(Adnkronos) – “La recente sentenza della Corte di Cassazione apre, con quest’ultima pronuncia, le porte a quello che ho chiamato reddito civile, ossia la definizione di un livello retributivo dignitoso calibrato sul costo della vita reale dei lavoratori in funzione del contesto o territorio di appartenenza. La definizione di un livello salariale minimo uguale per tutti, così come si sta proponendo, e che non tenga conto delle differenze in termini di costo della vita dei lavoratori, sarebbe in evidente contrasto con il principio di uguaglianza. Ciò proprio in considerazione delle argomentazioni teste espresse della sentenza della Suprema Corte e riferita alla necessità che tale salario debba assicurare oltre alla sopravvivenza anche la possibilità di partecipare ad attività culturali educative e sociali”. Così, con Adnkronos/Labitalia, il giuslavorista Francesco Rotondi, consigliere esperto del Cnel, secondo cui “la questione è sociale e di natura pubblica: qualora il datore di lavoro per le ragioni suesposte non fosse in grado di garantire un salario adeguato, lo Stato dovrà intervenire integrando la differenza di quota mancante: una sorta di integrazione salariale civile”, spiega Rotondi.

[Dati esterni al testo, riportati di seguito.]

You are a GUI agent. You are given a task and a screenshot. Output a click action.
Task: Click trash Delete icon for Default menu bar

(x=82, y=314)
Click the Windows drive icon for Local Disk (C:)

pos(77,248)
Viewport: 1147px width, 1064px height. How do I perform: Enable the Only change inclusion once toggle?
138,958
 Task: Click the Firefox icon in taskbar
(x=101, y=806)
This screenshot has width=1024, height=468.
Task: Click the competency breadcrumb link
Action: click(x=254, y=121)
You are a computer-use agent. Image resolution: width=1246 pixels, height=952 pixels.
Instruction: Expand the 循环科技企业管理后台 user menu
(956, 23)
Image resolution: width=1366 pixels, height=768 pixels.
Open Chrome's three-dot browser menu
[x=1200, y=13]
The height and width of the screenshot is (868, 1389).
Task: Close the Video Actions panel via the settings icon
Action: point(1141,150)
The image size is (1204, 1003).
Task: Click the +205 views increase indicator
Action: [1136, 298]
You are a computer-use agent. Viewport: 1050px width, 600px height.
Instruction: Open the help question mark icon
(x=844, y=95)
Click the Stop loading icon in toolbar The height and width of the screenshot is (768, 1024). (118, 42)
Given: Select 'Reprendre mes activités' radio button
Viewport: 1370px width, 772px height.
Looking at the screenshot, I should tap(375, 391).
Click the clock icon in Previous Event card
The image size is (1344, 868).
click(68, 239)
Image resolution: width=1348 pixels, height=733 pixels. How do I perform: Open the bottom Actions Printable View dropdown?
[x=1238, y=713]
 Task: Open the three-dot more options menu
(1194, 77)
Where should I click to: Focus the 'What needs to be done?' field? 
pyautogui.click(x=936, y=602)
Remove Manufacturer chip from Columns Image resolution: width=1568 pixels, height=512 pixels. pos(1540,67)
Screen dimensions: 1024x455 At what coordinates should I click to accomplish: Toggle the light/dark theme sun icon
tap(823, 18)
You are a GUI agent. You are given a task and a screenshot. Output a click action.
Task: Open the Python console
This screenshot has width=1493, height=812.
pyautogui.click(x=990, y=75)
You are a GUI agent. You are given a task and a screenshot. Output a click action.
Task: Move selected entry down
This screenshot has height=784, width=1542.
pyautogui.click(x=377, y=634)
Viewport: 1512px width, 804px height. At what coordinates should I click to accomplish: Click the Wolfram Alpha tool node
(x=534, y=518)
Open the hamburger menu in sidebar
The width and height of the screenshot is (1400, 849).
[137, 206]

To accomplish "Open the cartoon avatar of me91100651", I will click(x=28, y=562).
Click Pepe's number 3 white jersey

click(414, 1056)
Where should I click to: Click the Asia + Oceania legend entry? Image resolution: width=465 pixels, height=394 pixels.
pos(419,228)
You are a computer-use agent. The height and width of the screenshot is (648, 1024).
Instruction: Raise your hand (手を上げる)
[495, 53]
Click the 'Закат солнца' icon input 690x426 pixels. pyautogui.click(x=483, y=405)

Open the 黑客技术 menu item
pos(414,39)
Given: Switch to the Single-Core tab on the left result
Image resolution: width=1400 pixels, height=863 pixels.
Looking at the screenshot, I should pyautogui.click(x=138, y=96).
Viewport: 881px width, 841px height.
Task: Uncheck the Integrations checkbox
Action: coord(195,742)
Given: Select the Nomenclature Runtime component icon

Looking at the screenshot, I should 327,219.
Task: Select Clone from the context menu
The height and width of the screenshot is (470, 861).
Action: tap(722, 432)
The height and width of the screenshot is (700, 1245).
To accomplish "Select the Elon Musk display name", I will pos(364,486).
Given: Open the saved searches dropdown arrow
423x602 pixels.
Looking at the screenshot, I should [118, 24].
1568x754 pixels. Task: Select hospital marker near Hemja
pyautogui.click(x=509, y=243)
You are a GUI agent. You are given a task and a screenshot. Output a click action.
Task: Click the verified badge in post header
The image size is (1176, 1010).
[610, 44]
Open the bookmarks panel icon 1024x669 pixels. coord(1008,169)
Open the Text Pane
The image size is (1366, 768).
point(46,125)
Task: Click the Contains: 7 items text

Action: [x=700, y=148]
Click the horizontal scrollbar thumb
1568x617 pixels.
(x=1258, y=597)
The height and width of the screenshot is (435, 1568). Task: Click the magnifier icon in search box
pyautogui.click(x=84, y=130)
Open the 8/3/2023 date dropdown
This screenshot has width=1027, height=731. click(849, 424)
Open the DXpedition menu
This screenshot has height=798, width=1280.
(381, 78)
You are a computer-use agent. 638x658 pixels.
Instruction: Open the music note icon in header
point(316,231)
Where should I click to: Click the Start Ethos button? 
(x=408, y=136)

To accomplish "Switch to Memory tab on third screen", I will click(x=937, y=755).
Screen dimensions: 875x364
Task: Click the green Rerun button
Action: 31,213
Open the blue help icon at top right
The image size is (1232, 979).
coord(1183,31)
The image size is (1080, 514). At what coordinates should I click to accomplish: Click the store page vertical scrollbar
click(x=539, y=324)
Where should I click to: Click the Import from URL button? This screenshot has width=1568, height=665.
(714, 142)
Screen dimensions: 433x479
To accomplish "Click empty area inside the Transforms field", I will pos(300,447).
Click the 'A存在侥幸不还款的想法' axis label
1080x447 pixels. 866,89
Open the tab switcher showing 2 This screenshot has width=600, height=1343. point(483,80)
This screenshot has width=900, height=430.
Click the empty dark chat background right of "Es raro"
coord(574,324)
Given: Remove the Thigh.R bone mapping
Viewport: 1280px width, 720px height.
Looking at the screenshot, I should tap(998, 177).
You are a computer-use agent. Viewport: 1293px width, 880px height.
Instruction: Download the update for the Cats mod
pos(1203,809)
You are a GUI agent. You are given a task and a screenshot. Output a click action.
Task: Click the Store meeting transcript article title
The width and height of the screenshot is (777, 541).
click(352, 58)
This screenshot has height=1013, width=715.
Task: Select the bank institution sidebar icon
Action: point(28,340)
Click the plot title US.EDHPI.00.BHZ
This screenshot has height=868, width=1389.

“La Corte, infine, in più occasioni ha espresso un altro importante principio, questa volta riferito all’importanza della contrattazione collettiva e, quindi, dell’attività delle parti sociali. In tal senso, infatti, si legge nella parte motiva che, resta sempre valido il monito formulato dalla giurisprudenza di questa corte con cui si invita il giudice che si discosti da quanto previsto dai contratti collettivi ad usare la massima prudenza e adeguata motivazione giacché difficilmente è in grado di apprezzare le esigenze economiche e politiche sottese all’assetto degli interessi concordato dalle parti sociali. La contrattazione collettiva non è solo numeri, ma assetto contrattuale, gestione di reciproche concessioni ed opportunità”, chiosa Rotondi.
Secondo il giuslavorista ed esperto del Cnel “la lettura della Corte di Cassazione rispetto al tema salariale è quasi un’ovvietà. Non vi è dubbio alcuno sui principi ricordati dalla Corte, ossia che il principio costituzionale relativo ad una retribuzione congrua e in grado di assicurare una vita dignitosa deve essere rispettato. Il vero tema è il come va individuata la violazione e chi deve garantire quel minimo. Al di la infatti della possibilità che la magistratura possa o meno intervenire ad assicurare il rispetto del precetto costituzionale in ogni singolo rapporto sottoposto alla sua attenzione, appare necessario quanto urgente un intervento più generale, articolato e organico”, spiega.
“In relazione al chi, sul tema lasciato correttamente aperto dalla norma costituzionale, mi sembra che vi sia una grande confusione. In particolare, ipotizzare che il datore di lavoro, a prescindere dalle condizioni di mercato, dalla propria attività d’impresa volta alla redditività e sostenibilità finanziaria possa garantire un salario identificato al di fuori dello scambio commerciale, non solo nazionale, mi pare impossibile”, conclude.